======== MATERIALS PROVIDED

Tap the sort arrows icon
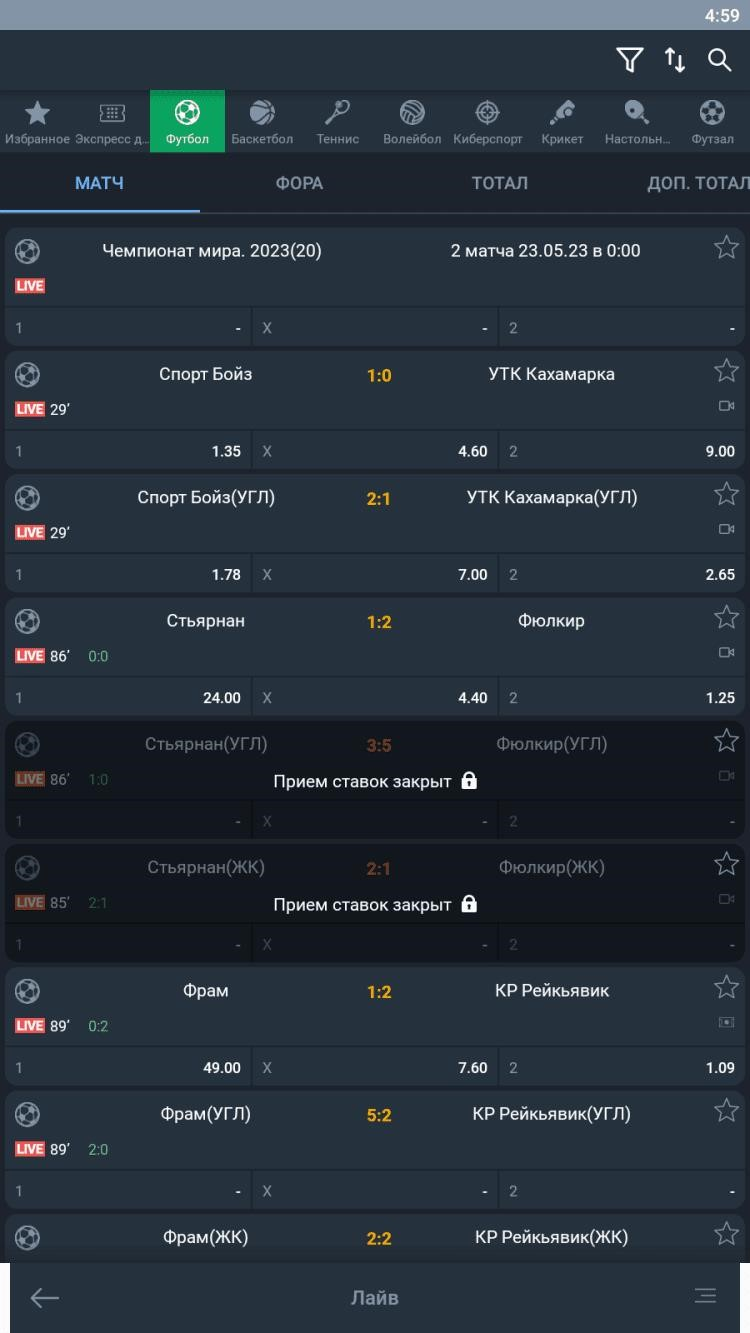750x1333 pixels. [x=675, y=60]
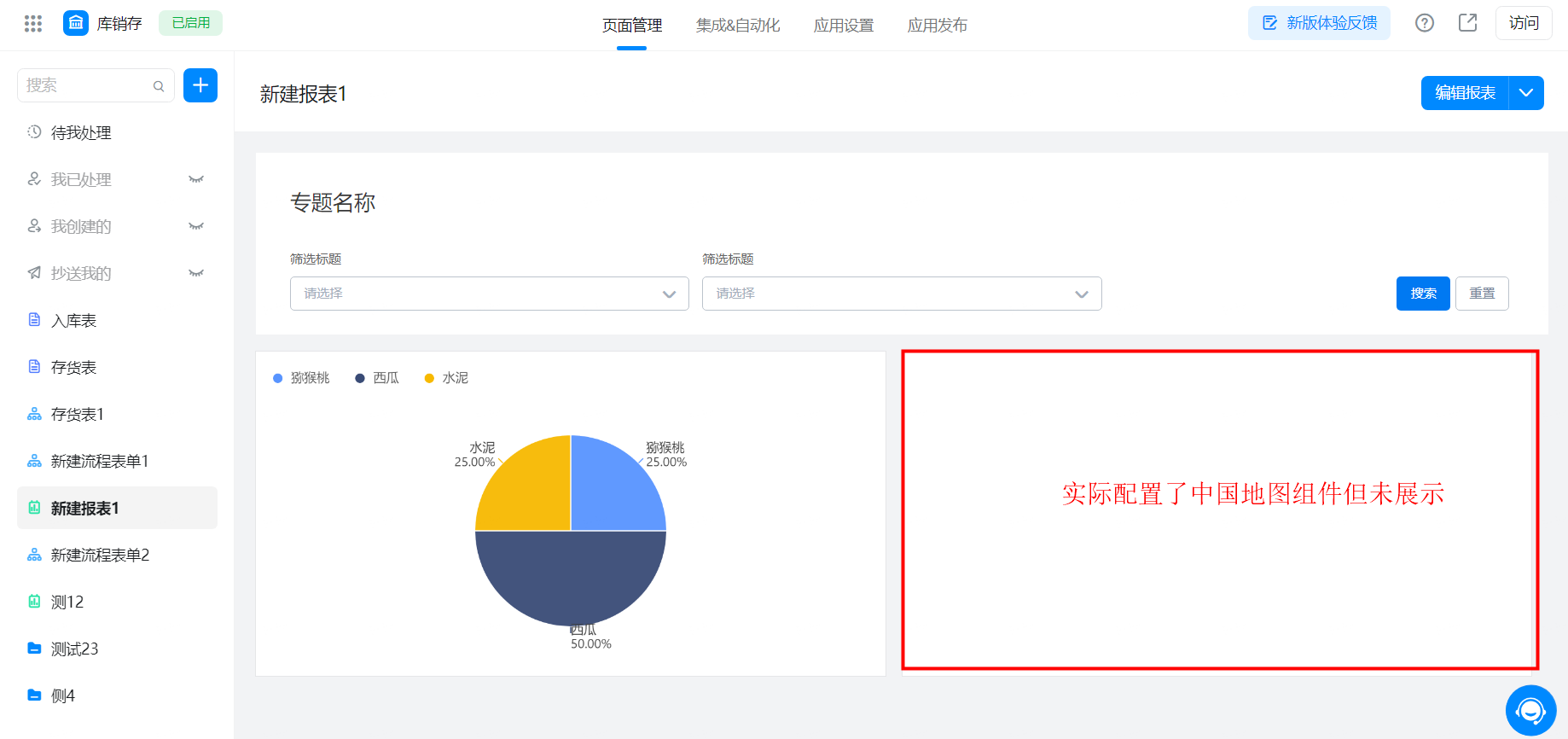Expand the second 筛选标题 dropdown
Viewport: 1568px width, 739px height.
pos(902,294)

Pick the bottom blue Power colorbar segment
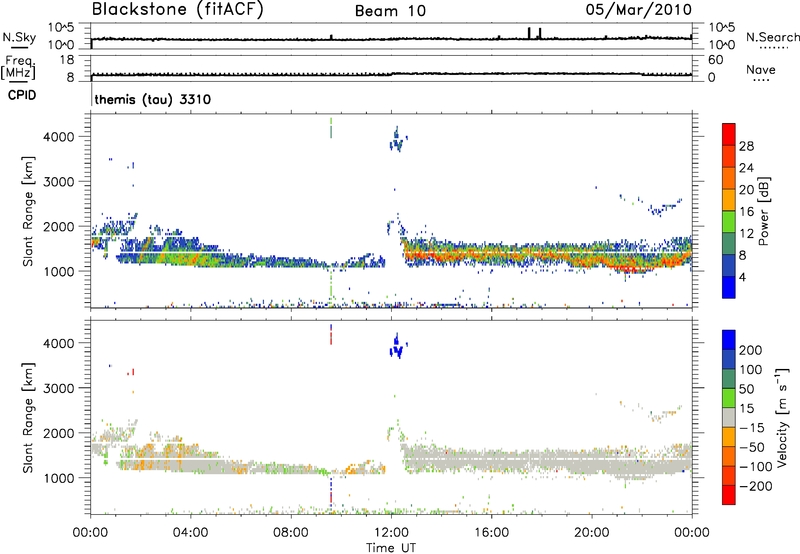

================

Rewrite the data above with "icon" replaced by "button" and everything else unchanged, omitting the pictures.

**WORKED SOLUTION**
Tap the sort arrows button
750x1333 pixels. [x=675, y=60]
Expand the second 筛选标题 dropdown
Viewport: 1568px width, 739px height.
pos(902,294)

Pick the bottom blue Power colorbar segment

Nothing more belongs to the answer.